The bill mandates that employers not deny warehouse workers accommodations like bathroom and meal breaks.

A worker on a lift wearing a safety harness retrieves an item for an order from the top shelf inside the million-square foot Amazon distribution warehouse in Fall River, Massachusetts, on March 23, 2017.

New York warehouse employers must now follow stricter rules regarding quotas on their workers, according to a law drafted with input from Amazon Labor Union (ALU) in response to Amazon’s severe productivity requirements.

Gov. Kathy Hochul signed the Warehouse Worker Protection Act on Wednesday, after the bill passed the legislature this summer. The law is modeled after a similar law passed in California last year, and requires companies to ensure that workers aren’t denied basic accommodations like meal and bathroom breaks in order to meet their quotas.

It also mandates that companies be more transparent about workers’ quotas, requiring businesses to post productivity expectations on job listings and respond to requests from workers wishing to know their quotas. Workers are frequently unaware of the productivity requirements that they’re under, even though they are often disciplined for not meeting them.

“Every worker in New York State deserves to be treated with fairness, dignity and respect,” Hochul said.
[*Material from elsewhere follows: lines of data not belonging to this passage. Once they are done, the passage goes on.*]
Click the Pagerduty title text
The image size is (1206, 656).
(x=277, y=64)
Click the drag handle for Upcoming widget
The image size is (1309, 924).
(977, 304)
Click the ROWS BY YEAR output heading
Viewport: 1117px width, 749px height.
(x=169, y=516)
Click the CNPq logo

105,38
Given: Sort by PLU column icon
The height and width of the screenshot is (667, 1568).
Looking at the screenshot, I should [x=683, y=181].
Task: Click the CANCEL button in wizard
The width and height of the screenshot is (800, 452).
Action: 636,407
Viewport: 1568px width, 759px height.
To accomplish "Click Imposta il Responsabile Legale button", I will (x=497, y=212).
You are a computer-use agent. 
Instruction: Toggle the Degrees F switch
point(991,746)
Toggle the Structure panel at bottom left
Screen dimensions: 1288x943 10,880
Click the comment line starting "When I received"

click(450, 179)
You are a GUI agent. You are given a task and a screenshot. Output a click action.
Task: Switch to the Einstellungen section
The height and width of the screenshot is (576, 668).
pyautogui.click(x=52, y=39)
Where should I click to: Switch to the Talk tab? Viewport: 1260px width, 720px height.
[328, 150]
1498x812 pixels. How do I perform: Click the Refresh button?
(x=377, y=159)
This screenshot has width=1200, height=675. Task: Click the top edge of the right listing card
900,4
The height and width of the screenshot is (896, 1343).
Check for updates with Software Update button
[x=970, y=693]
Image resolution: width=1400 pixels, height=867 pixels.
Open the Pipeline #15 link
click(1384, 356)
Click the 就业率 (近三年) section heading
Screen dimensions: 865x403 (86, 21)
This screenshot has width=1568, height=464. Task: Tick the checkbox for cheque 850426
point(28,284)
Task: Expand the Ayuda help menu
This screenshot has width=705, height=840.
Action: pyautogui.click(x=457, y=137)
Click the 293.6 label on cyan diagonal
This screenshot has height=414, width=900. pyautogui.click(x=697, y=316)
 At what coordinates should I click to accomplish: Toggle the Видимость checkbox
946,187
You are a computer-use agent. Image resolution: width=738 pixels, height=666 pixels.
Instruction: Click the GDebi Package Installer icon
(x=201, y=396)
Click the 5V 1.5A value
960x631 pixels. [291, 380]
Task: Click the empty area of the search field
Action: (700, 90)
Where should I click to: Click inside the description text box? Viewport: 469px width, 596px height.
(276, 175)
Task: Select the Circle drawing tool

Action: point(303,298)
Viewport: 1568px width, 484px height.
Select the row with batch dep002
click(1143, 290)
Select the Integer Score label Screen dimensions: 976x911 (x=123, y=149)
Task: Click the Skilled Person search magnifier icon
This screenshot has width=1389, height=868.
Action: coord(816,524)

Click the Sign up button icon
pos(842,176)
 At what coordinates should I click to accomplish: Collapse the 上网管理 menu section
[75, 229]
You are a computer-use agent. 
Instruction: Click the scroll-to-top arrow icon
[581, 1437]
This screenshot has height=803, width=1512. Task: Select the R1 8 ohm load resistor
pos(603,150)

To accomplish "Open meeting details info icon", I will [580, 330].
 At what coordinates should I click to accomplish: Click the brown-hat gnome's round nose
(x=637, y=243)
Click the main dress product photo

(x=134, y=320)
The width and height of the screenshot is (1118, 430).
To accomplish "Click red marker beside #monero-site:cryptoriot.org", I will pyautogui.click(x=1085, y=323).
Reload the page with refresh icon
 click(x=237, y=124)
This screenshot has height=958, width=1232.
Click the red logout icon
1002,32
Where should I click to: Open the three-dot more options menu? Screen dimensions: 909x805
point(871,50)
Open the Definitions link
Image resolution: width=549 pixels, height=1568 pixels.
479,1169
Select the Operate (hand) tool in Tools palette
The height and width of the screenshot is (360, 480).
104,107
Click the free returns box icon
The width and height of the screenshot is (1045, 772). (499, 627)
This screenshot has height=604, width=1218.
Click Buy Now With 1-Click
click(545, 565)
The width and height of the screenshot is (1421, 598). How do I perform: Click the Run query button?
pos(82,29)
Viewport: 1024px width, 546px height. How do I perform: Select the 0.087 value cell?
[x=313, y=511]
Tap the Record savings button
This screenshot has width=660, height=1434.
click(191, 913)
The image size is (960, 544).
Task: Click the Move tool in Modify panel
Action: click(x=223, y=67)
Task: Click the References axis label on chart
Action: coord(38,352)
The bill was written with help from ALU, the union behind the formation of the first-ever Amazon warehouse union earlier this year, which celebrated the victory.

“Proud to say that [ALU] helped write the first law for Amazon workers in New York State,” wrote ALU President Christian Smalls on Twitter. “Thank you [New York Sen. Jessica Ramos] for leading the push for this bill.”

Amazon in particular is notorious for its productivity expectations, with workers required to scan hundreds of items every hour; as one worker, Candice Dixon, told The Atlantic and Reveal News in 2019, she was expected to scan an item every 11 seconds at her Amazon warehouse job in California. If she fell below that rate, even if she was working through injury, she was reprimanded.

Indeed, many workers are injured while performing their jobs at Amazon. In part because of the speed requirements, Amazon warehouses are a uniquely dangerous place to work, racking up more workplace injuries than any other company warehouse year after year. And, following Amazon’s example, other companies across industries are implementing ways to track their workers’ productivity as well.

Advocates for the bill say that it will provide workers with long overdue protections from punishing work conditions.

“Regulations protecting workers in the warehousing industry have lagged far behind its rapid growth until today,” Stuart Appelbaum, president of the Retail, Wholesale and Department Store Union (RWDSU), which had pushed for the bill, said in a statement. “The RWDSU has long prioritized the challenge of protecting warehouse workers from stress induced injuries and illness from limitless quotas and it’s why we pushed for the introduction of the Warehouse Worker Protection Act.”

“Teamster members have spent decades fighting for strong safety standards in the warehouse industry, but Amazon’s growth is again putting workers in danger,” said Teamsters Joint Council 16 President Thomas Gesualdi. “This is a real victory in our continuing fight for rights and collective bargaining for all warehouse workers so they have a voice on the job and can protect themselves.”